**PROBLEM REQUIREMENTS:** Can you copy each of the rows below word for word, leaving the pictures out of your answer?

─── DATASET ENTRIES ───

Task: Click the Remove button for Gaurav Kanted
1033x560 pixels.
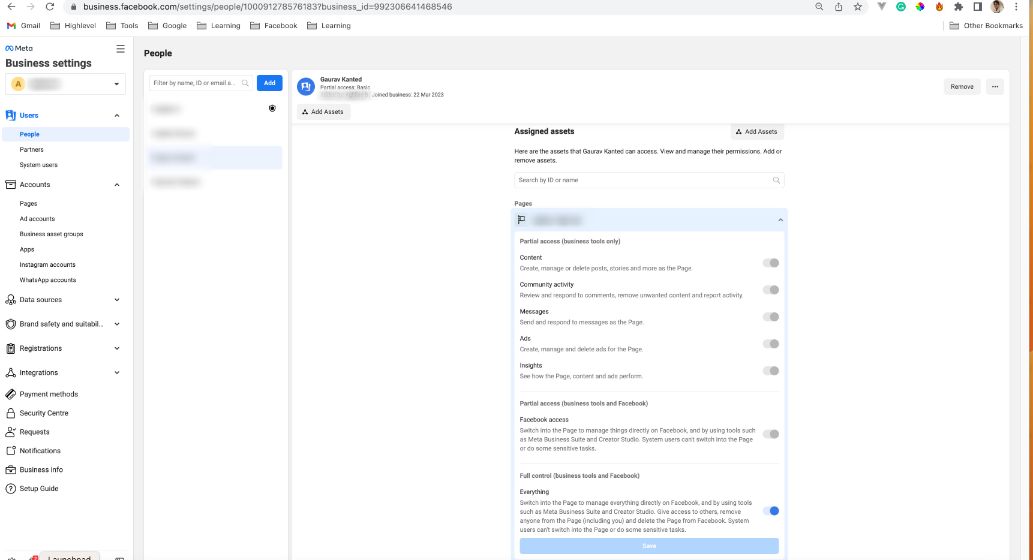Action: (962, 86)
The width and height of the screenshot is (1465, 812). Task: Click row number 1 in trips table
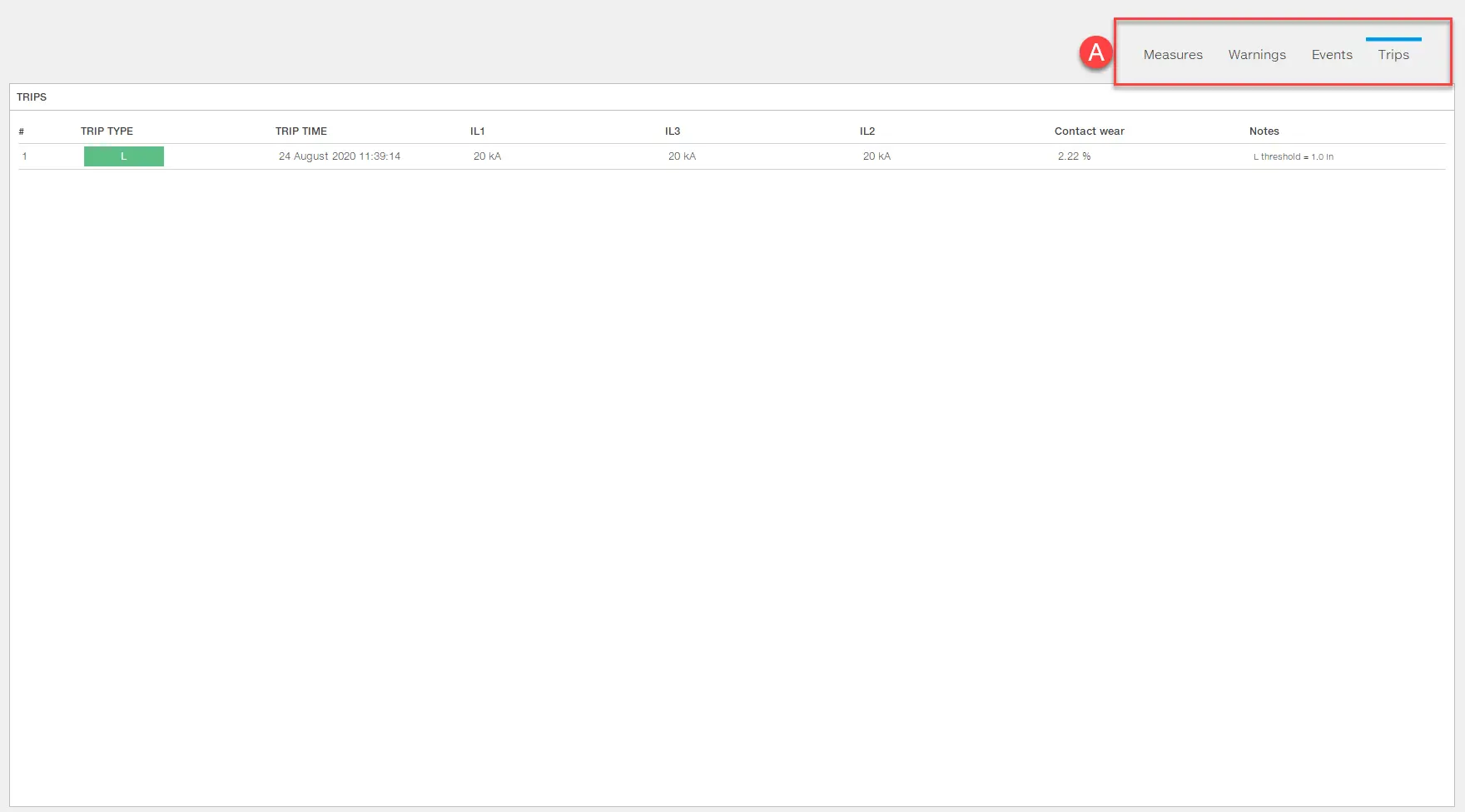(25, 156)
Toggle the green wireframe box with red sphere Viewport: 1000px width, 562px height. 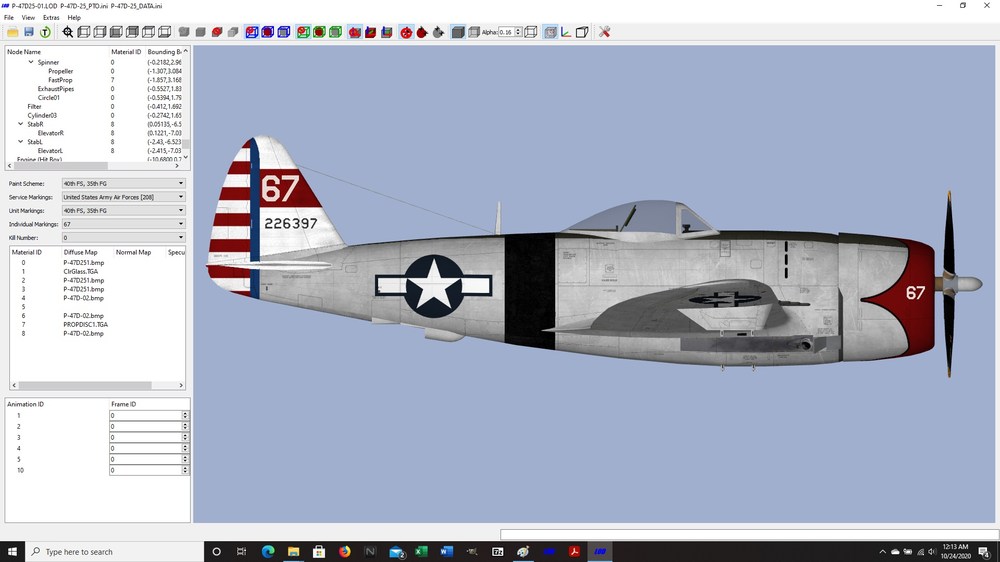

───

**THE ANSWER:**
Task: Click the Remove button for Gaurav Kanted
1033x560 pixels.
Action: (962, 86)
The width and height of the screenshot is (1465, 812). Task: Click row number 1 in trips table
(25, 156)
Toggle the green wireframe box with red sphere Viewport: 1000px width, 562px height. 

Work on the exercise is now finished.